Earlier this year, A.R. Rahman discovered what he calls a new tool to tell stories. The world renowned music composer, known as much for his renditions as the new technologies he dabbles in, fell headfirst into the world of virtual reality. “If I remove all the technical stuff, how I connect with it emotionally is amazing,” Rahman told ET in a telephonic conversation.
“When I bought the first VR (headset), I threw it and didn’t look at it for three months. Then suddenly one day I was bored and thought, let me see. And it changed my whole perception of VR. I was watching hundreds of VR clips…and discovered that there is something beautiful here,” he added. Simply put, virtual reality (VR) is a technology that makes the experience of watching something lifelike, where one cannot just “see” but “experience” the projections on screen, and requires VR headsets that are slowly becoming more mainstream with smartphone companies offering low-cost alternatives.
However, a truly “immersive” or lifelike experience requires more sophisticated headsets such as the Oculus Rift, which cost over Rs 40,000 at present.
Talking about being an early adopter of technology for music and now films, Rahman said he thinks of technology as a tool. However, unlike most of his peers, Rahman does not just look at the end results, but also tries to understand how these “tools“ work. So he took lessons in VR to understand it better. “I’ve been to some of the VR workshops in LA (Los Angeles) and also in India,” he said. On Wednesday, he launched a VR version of his iconic song “Vande Mataram” at the 10th edition of NFDC Film Bazaar in Goa, and plans to make more such films using the technology.
“For the past six years we’ve been slowly entering into film production, where we’ve been producing music videos, and just to make videos a primary place for storytelling rather than waiting for the right script to come,” he said.
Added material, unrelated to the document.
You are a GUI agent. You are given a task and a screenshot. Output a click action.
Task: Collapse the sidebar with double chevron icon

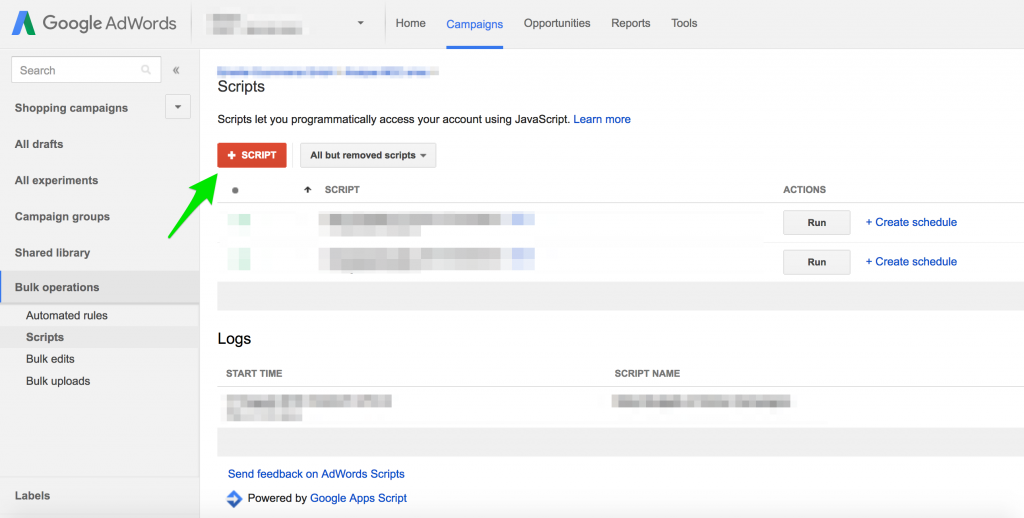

Rahman performed at the UN General Assembly hall in August this year, becoming only the second Indian artist after Subbulakshmi to do so. The concert also featured a VR film that Rahman and his team have developed for future projects. Calling the first time experience of working with the technology “exciting”, Rahman said India has great scope for VR. “We can make masterful films and portray the traditions and culture, storytelling and beauty of our people to an international audience because it’s so young now, and wanting to be discovered. We should take lead, not wait for other people to do stuff,” he added.
India’s adoption of virtual reality is being led by a host of industries such as real estate, heavy industry , interior design and gaming. Several startups are also coming up with solutions in the space. However, mass adoption is at present constrained by the high cost of equipment that provides a truly immersive VR experience.